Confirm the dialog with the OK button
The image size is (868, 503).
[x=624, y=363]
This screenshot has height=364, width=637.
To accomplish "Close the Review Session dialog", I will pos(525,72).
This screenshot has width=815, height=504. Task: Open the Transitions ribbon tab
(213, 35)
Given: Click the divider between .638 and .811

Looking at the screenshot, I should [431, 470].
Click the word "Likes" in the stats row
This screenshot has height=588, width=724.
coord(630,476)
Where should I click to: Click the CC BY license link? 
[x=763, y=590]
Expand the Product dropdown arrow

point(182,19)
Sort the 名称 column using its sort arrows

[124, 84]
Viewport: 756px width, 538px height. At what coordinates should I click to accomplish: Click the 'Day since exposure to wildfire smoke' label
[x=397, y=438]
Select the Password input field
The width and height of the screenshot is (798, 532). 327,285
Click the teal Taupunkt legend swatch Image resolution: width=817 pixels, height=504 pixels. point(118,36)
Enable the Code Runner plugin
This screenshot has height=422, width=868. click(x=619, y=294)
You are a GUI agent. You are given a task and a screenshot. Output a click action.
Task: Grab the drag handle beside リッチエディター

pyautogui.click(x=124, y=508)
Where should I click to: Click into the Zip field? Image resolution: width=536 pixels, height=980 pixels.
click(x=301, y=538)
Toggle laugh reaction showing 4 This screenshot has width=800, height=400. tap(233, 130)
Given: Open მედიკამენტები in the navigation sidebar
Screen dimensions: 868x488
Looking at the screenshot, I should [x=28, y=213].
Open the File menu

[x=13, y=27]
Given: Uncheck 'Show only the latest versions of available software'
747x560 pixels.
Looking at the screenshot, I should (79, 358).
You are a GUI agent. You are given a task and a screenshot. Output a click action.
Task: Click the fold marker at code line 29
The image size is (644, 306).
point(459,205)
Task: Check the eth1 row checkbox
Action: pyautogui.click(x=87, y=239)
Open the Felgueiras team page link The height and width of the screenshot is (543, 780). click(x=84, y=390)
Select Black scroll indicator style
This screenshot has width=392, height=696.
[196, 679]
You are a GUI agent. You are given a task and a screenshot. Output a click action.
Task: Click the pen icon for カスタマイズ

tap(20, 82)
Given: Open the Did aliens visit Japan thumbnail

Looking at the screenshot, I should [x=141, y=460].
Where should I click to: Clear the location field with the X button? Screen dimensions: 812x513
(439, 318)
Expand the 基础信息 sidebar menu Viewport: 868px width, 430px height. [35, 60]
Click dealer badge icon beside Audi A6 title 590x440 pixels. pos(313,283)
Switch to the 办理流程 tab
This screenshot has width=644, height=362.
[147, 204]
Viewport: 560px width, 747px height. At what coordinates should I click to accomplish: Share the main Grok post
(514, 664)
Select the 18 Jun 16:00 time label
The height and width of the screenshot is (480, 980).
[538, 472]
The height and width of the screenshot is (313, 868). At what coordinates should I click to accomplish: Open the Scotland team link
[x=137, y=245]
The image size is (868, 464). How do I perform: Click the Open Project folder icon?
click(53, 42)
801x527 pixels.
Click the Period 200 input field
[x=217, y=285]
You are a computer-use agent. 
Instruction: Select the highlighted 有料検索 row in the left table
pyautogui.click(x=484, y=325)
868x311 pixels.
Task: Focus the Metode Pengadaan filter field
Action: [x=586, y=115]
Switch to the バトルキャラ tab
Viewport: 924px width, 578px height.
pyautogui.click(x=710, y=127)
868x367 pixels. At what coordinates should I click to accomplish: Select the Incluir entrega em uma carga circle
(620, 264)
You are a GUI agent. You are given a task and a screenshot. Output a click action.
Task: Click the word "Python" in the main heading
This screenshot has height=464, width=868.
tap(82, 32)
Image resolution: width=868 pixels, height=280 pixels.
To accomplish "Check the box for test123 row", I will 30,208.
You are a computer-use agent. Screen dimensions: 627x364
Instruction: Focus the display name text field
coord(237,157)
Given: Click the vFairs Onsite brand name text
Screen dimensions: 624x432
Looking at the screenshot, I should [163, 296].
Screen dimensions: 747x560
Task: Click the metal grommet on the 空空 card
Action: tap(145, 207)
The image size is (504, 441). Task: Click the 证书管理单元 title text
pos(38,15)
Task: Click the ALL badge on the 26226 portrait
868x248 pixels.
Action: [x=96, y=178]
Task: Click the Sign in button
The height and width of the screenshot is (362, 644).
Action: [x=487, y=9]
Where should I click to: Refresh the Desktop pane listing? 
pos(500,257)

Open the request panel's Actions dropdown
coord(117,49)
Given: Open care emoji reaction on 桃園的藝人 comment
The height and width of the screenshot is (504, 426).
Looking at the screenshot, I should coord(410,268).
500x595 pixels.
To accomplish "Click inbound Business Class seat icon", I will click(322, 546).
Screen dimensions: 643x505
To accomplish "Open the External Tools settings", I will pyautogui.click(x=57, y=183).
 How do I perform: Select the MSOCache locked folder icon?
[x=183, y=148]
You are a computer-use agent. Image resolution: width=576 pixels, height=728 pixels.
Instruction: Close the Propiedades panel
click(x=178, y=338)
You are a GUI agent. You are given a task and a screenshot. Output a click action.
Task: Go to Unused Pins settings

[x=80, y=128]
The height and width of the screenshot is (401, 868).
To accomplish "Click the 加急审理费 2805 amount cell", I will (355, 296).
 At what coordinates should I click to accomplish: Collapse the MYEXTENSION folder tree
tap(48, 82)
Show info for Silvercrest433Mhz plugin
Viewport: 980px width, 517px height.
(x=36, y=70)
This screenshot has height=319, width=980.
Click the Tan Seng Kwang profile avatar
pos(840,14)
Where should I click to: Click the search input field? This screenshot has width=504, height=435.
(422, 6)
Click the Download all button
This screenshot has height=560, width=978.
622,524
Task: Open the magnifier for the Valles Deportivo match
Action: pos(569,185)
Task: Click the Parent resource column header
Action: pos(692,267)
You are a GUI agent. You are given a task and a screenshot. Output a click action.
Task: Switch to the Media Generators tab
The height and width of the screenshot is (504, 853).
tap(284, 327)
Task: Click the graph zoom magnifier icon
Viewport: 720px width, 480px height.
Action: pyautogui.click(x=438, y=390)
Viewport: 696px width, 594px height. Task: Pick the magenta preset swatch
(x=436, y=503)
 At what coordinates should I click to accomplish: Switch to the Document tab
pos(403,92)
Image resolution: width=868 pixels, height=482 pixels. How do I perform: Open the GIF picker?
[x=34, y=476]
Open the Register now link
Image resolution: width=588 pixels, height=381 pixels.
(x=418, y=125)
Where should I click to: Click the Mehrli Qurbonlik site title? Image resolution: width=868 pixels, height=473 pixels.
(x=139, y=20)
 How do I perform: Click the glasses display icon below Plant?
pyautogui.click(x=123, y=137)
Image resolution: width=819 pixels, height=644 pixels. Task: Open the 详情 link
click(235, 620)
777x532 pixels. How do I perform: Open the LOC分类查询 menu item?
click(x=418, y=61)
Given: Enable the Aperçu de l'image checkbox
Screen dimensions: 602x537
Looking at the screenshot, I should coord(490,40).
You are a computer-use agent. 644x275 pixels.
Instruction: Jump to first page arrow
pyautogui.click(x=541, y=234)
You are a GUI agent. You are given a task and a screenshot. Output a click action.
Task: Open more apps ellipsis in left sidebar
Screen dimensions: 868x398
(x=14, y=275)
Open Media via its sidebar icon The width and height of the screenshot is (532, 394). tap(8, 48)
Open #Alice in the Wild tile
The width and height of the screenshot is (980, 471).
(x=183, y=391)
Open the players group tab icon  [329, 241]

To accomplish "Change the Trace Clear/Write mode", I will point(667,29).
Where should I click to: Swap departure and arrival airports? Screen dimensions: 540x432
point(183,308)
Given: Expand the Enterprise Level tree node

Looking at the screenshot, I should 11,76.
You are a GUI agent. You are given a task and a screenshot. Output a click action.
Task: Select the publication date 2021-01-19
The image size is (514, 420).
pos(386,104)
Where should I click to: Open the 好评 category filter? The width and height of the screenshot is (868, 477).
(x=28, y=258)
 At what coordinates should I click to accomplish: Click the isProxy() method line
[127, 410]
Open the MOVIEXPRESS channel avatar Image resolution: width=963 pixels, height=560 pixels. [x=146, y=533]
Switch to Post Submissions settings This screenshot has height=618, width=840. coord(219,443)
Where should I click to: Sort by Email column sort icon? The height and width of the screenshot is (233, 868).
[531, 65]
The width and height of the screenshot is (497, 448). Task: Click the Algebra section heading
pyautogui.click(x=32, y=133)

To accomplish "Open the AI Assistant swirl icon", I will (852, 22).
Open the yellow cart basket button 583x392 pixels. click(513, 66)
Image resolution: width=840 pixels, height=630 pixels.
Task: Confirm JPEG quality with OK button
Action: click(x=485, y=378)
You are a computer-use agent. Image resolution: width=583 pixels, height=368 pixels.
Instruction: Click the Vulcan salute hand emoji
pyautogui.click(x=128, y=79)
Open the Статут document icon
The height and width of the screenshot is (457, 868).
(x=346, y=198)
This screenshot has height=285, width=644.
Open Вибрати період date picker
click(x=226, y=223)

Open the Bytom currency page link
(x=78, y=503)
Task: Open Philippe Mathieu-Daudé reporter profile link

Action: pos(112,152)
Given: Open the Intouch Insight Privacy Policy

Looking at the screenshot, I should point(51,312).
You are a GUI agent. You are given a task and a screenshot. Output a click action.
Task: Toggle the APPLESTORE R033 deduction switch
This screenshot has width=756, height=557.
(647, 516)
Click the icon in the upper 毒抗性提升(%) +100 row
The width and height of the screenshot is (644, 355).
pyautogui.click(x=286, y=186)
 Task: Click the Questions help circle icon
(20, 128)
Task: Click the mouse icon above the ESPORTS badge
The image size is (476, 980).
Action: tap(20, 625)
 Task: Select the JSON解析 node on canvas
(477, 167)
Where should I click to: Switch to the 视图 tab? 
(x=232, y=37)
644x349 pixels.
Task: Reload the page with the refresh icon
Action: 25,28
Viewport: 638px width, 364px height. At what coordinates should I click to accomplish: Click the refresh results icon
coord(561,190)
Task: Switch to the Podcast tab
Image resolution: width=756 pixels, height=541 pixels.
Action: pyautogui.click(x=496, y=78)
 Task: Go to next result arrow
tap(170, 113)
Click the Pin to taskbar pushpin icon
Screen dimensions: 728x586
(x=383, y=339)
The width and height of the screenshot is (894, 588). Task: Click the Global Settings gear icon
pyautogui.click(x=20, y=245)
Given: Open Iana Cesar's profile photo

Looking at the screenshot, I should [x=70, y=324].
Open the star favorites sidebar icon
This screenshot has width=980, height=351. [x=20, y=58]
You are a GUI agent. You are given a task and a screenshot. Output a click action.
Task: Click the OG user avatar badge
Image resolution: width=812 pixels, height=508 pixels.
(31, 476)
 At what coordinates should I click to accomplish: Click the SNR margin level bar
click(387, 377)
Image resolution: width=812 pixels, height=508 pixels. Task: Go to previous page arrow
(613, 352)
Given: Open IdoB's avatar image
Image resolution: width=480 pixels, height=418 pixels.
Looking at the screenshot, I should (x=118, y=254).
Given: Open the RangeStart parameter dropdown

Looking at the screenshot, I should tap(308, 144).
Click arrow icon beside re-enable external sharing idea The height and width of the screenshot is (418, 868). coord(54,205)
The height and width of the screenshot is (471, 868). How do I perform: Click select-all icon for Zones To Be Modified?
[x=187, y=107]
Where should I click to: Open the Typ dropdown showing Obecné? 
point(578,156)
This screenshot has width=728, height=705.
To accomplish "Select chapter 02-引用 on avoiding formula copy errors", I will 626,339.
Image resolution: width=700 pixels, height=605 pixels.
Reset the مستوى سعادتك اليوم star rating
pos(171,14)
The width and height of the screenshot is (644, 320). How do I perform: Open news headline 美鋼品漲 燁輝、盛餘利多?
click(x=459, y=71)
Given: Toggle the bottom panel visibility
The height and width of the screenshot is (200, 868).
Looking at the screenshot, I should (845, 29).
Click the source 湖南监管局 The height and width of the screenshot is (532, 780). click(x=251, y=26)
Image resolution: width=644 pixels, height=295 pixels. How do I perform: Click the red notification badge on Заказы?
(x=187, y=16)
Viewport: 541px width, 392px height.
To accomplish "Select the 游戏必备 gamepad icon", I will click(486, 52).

Required action
Return each line of the entries that holds the string "will".

Written response
To accomplish "Close the Review Session dialog", I will pos(525,72).
To accomplish "Check the box for test123 row", I will 30,208.
To accomplish "Click inbound Business Class seat icon", I will click(322, 546).
To accomplish "Open the External Tools settings", I will pyautogui.click(x=57, y=183).
To accomplish "Click the 加急审理费 2805 amount cell", I will (355, 296).
To accomplish "Change the Trace Clear/Write mode", I will point(667,29).
To accomplish "Open the AI Assistant swirl icon", I will (852, 22).
To accomplish "Select chapter 02-引用 on avoiding formula copy errors", I will 626,339.
To accomplish "Select the 游戏必备 gamepad icon", I will click(486, 52).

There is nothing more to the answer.